If you buy search to increase awareness of your brand, you’re a brand advertiser. Sorry, but this column is for the direct response gang, us red-headed step-kids of the advertising world. Save us a canapé from the awards banquet; we’ll be back at the office with our spreadsheets.

Just us direct response folks? OK, here’s today’s suggestion: we search marketers can learn a lot from the direct mail wizards.

Putting it more crudely: if Claude Hopkins were alive, his Google campaigns would kick ass.


Claude Hopkins. Albert Lasker. John Caples. David Ogilvy. Leo Burnett. Maxwell Sackheim.

If you don’t know these names, you should.

They’re the guys who invented direct response. It was called “direct mail” back then, but the rules are the same. Their ideas for getting an envelope opened, an ad read, and a check written are still effective today for getting a link clicked, an Add To Cart button pushed, and a VISA number typed in.

Long before the Digg crowd discovered the importance of headlines for linkbaiting, Claude Hopkins had that idea covered. Check out Hopkins on headlines — that was published in 1923!

The early mail guys knew what mattered: tracking your results, knowing your profitability metrics, marketing to strong lists, testing different versions, writing compelling headlines, crafting copy which sells.

To learn more, head to the library or Amazon. These dusty tomes are pure web marketing rocket fuel:

Another classic direct mail idea relevant to search: the List-Offer-Package Rule.

The List-Offer-Package Rule states that when you are trying to sell something remotely, the list (who you are communicating with) is more important than the offer (the details of what you are selling, the item, the pricing, the guarantee), and the list and the offer are more important than the package (how it looks, the copy, the artwork, color and typography).

Years ago a consultant gave me this example.

“Say you are selling sets of collectible china plates with the state birds on them. If you had a list of people who recently bought collectible plates, that would be a good start.

“Now if you had a list of people who had recently bought collectible plates with animals on them via the mail or web, that would be even better.”

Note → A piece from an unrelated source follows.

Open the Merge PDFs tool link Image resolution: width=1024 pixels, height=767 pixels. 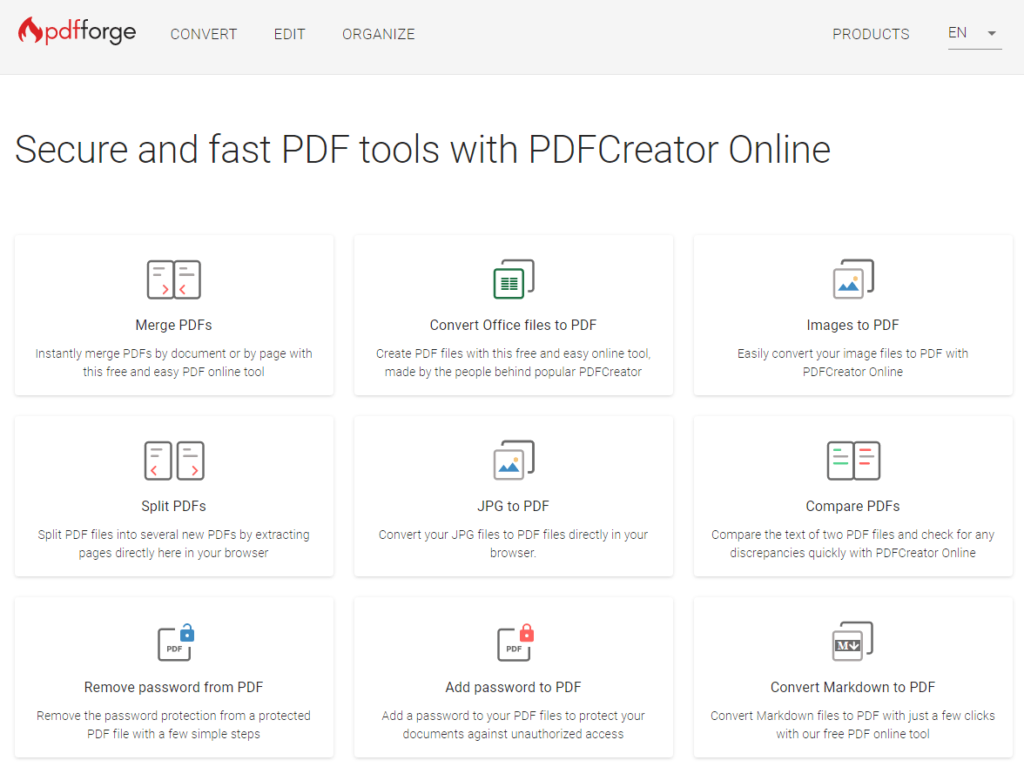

“If you had that targeted list, you could practically send them a handwritten scribbled postcard saying ‘Hi I have some plates that would interest you’ and you’d pull a 5% response rate.

“Suppose you had a totally killer direct mail piece for these plates, with a powerful long letter written by an top DM copywriter, beautiful pictures and optimized response card, buck slip, the whole shebang tested and proven in the mail with solid split tests.

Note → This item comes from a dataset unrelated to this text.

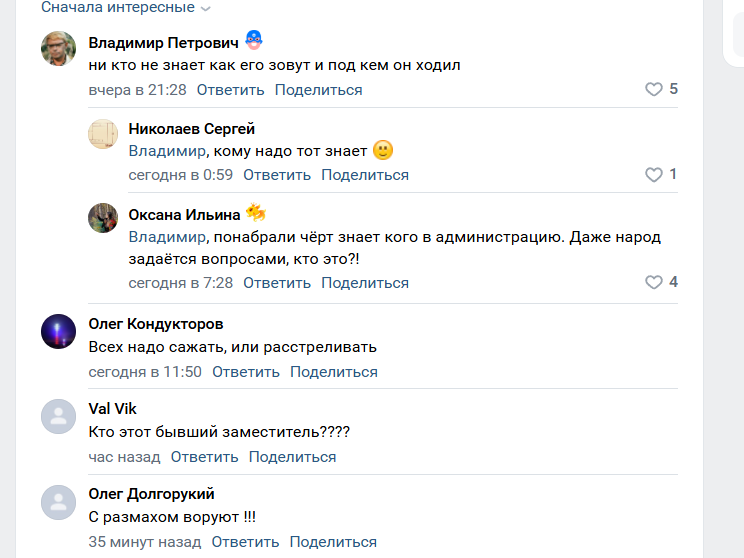Like Оксана Ильина's reply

“Say you mailed this killer package to a generic list, perhaps, women aged 50+. You’d be lucky to see 0.5% response rate.

“That’s the critical idea of the List-Offer-Package Rule: even a plain note to a highly targeted list will outpull the perfect package sent to an untargeted list by 10 to 1.”

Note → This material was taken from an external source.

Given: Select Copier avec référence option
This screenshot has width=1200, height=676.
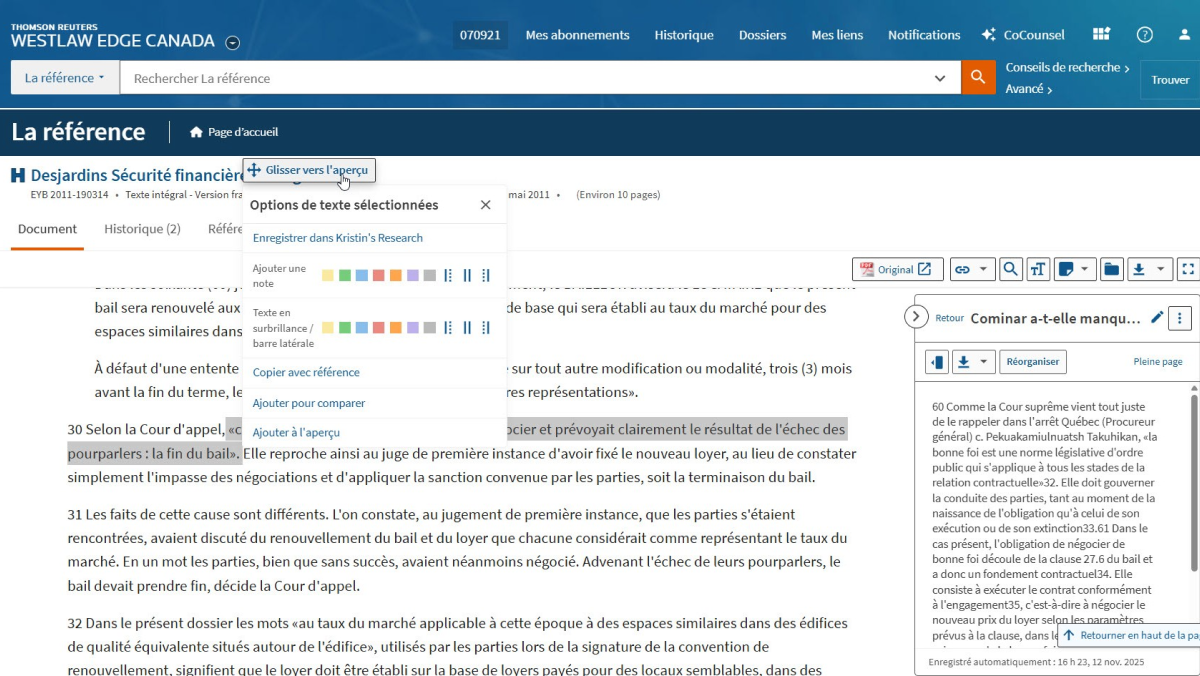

I personally learned the List-Offer-Package Rule a decade ago, and it has held true in everything I’ve observed since.

How does List-Offer-Package apply to search?

  • List trumps everything. That means getting terms, bids, and match types right matters far, far, far more than perfect ad copy.
  • Offer trumps copy. That means great site design, usability testing, and MVT improvements won’t help all that much if you’re out of competitive position on price and shipping.
  • Response lists trump demographic lists. Microsoft and Google are excitedly promoting demographic bidding. We red-haired step-kids just yawn and turn back to our spreadsheets. As an RKG client insightfully commented regarding Microsoft’s demographic data: “I don’t care who they are, just so long as they want to buy our stuff.” If you wanted to see the direct response crew sit up and take notice, offer us the option to bid based on a recent online purchase flag. (More on this: PurchaseMatch: How GOOG Could Hit $750″ on rkgblog.)

Goto.com launched in February 1998. Google opened its doors in September 1998. The modern search industry is just 10 years old. Yet, many important ideas for making ads relevant and effective predate ’98 by over 50 years.

To get a leg up on your competition in 2008, try spending an afternoon with your nose buried a classic direct mail book from the 1930s.

Alan Rimm-Kaufman leads the Rimm-Kaufman Group, an agency helping online retailers manage large-scale paid search campaigns and improve site conversion. The Paid Search column appears Mondays at Search Engine Land.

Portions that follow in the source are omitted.